**Prompt**
Using the listing below, output only the lines from the one that contains "Switch to the Response tab" through the one that contains "This screenshot has height=619, width=736.", inclusive, exactly as given and without images.
Supplied entries Start Marker
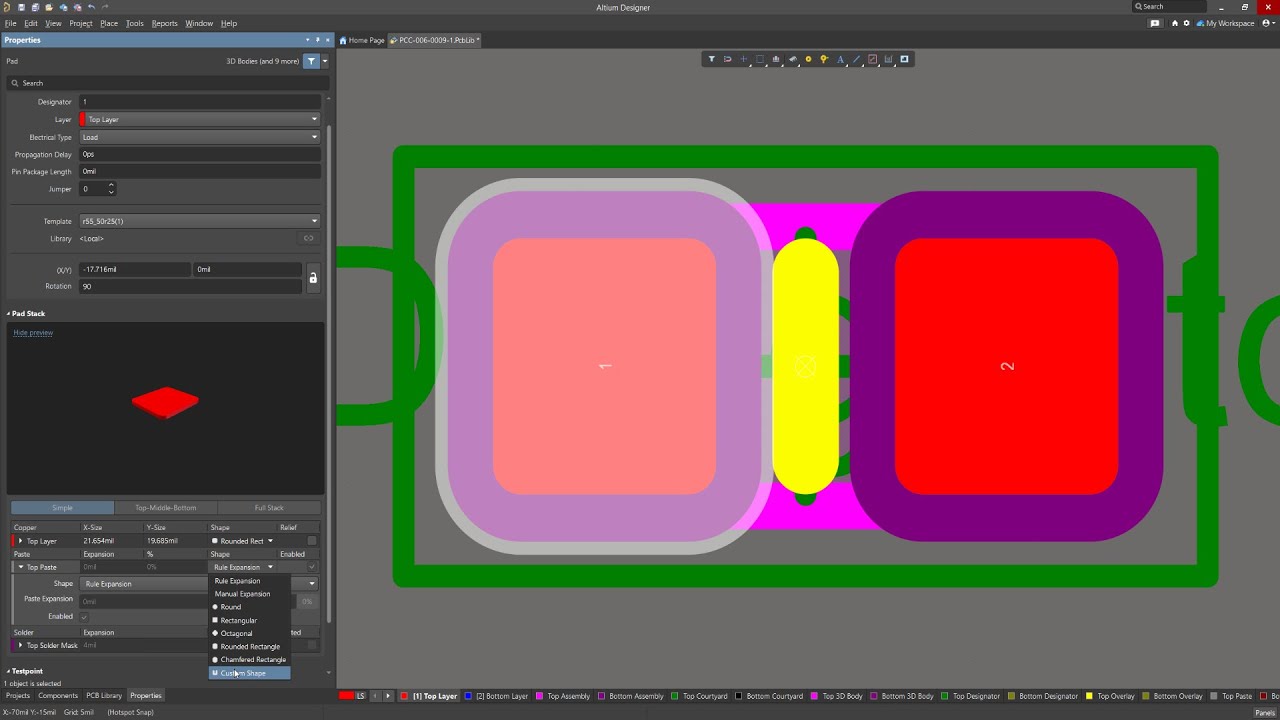Select the Place Line tool
1280x720 pixels.
(x=856, y=59)
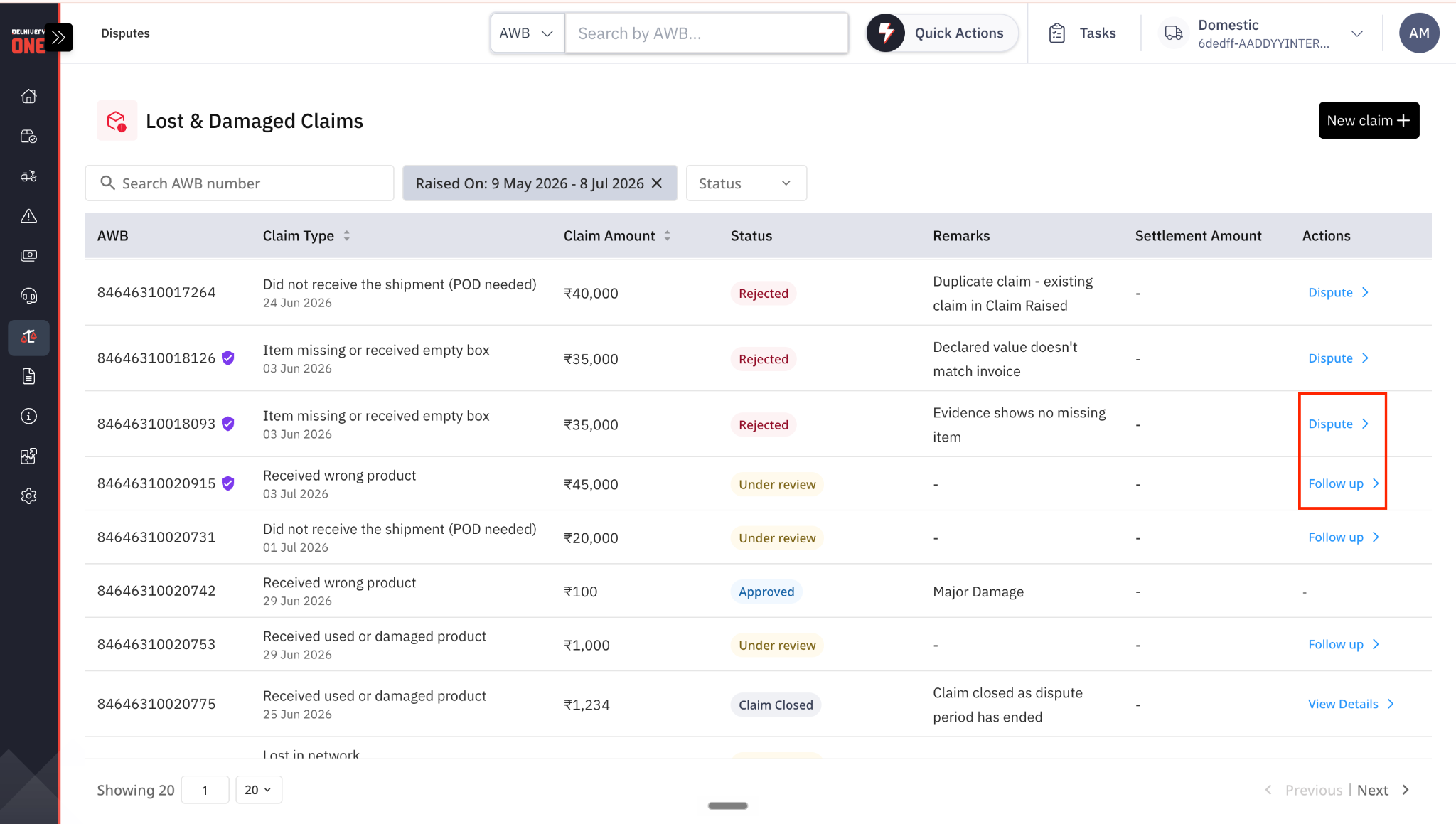Screen dimensions: 1456x824
Task: Click the warning triangle sidebar icon
Action: pyautogui.click(x=28, y=216)
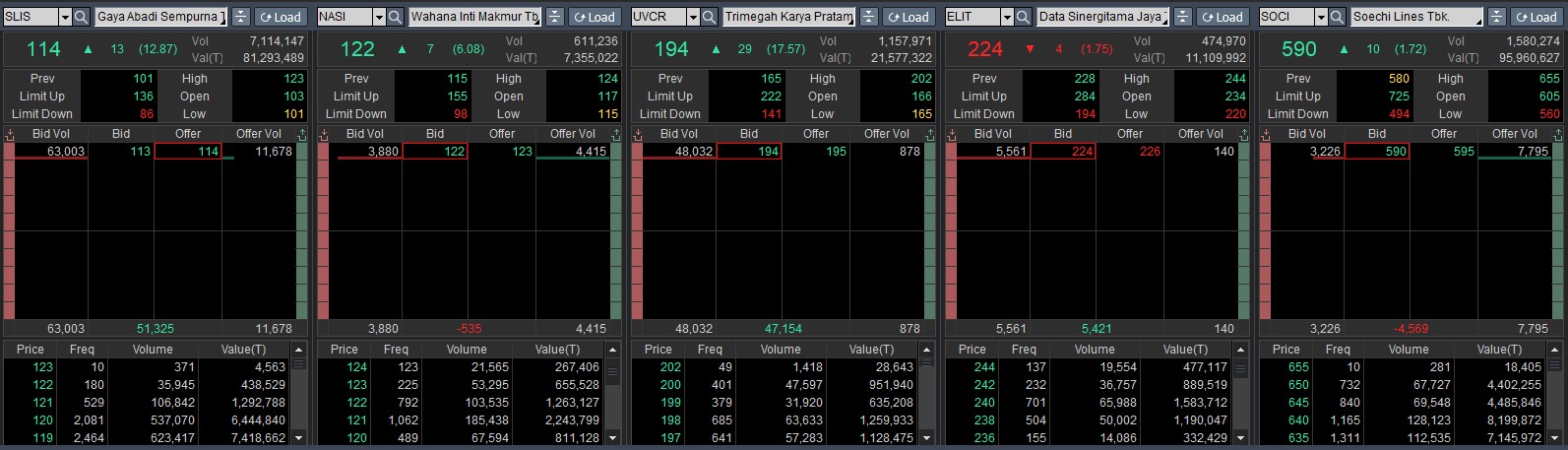This screenshot has width=1568, height=450.
Task: Open the SOCI stock code dropdown
Action: [x=1321, y=17]
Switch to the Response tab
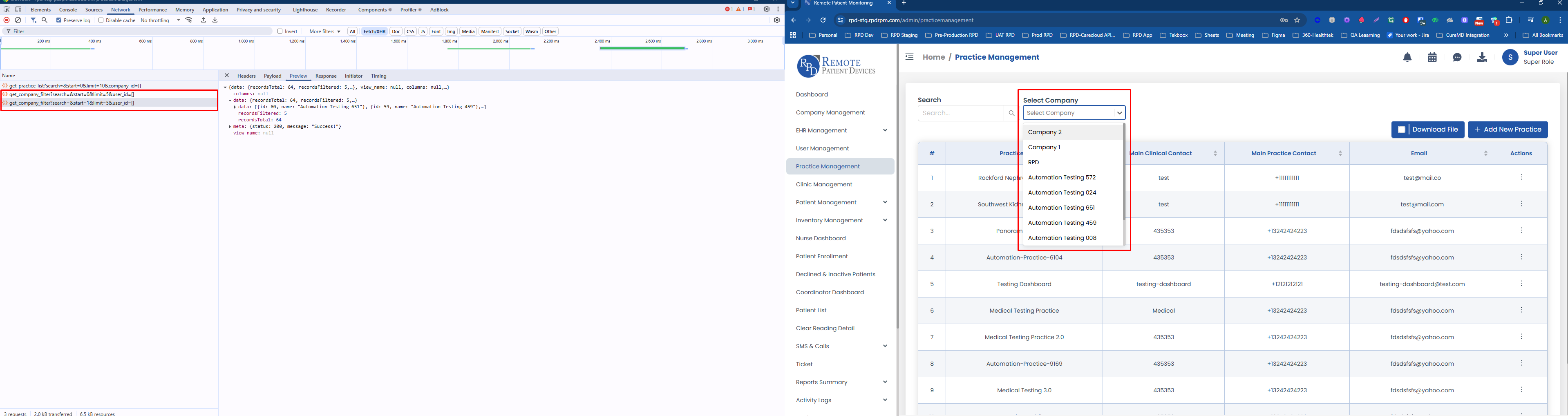 (x=326, y=76)
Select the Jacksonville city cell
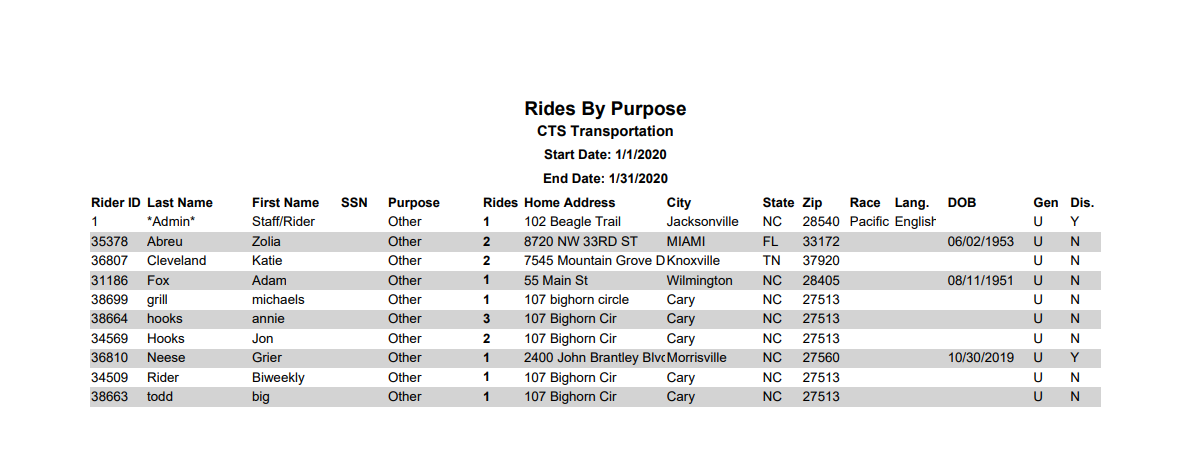The image size is (1191, 468). pyautogui.click(x=703, y=222)
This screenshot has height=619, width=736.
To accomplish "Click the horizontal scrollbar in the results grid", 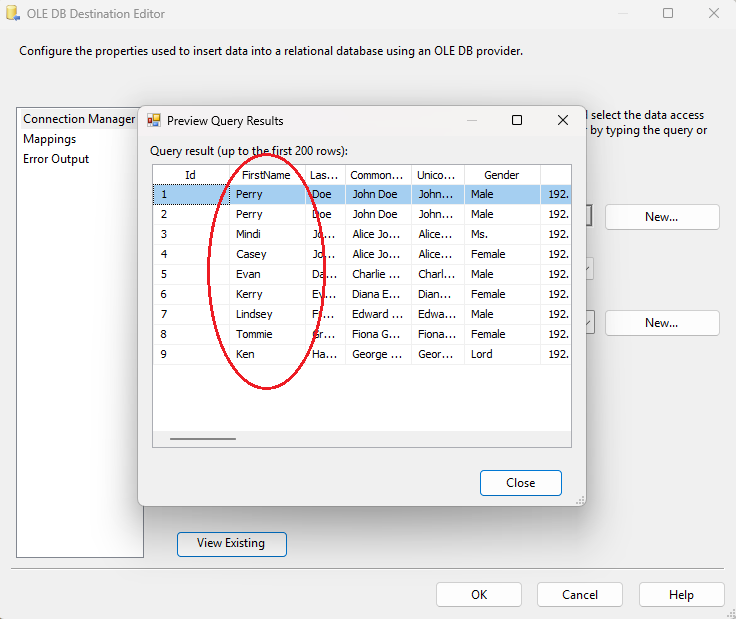I will pyautogui.click(x=203, y=438).
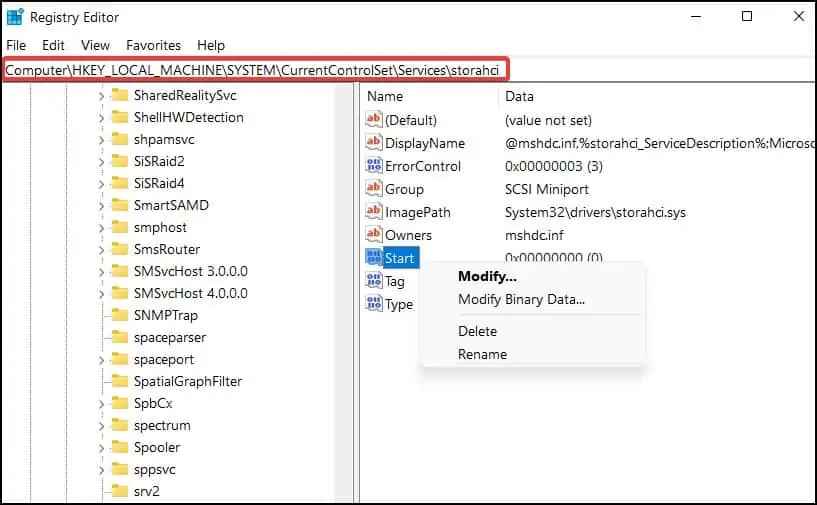The image size is (817, 505).
Task: Select the SNMPTrap key
Action: pos(166,315)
Supplied entries End Marker
**Task solution**
Switch to the Response tab
 (x=326, y=76)
Select the Jacksonville city cell
The image size is (1191, 468). pyautogui.click(x=703, y=222)
This screenshot has height=619, width=736.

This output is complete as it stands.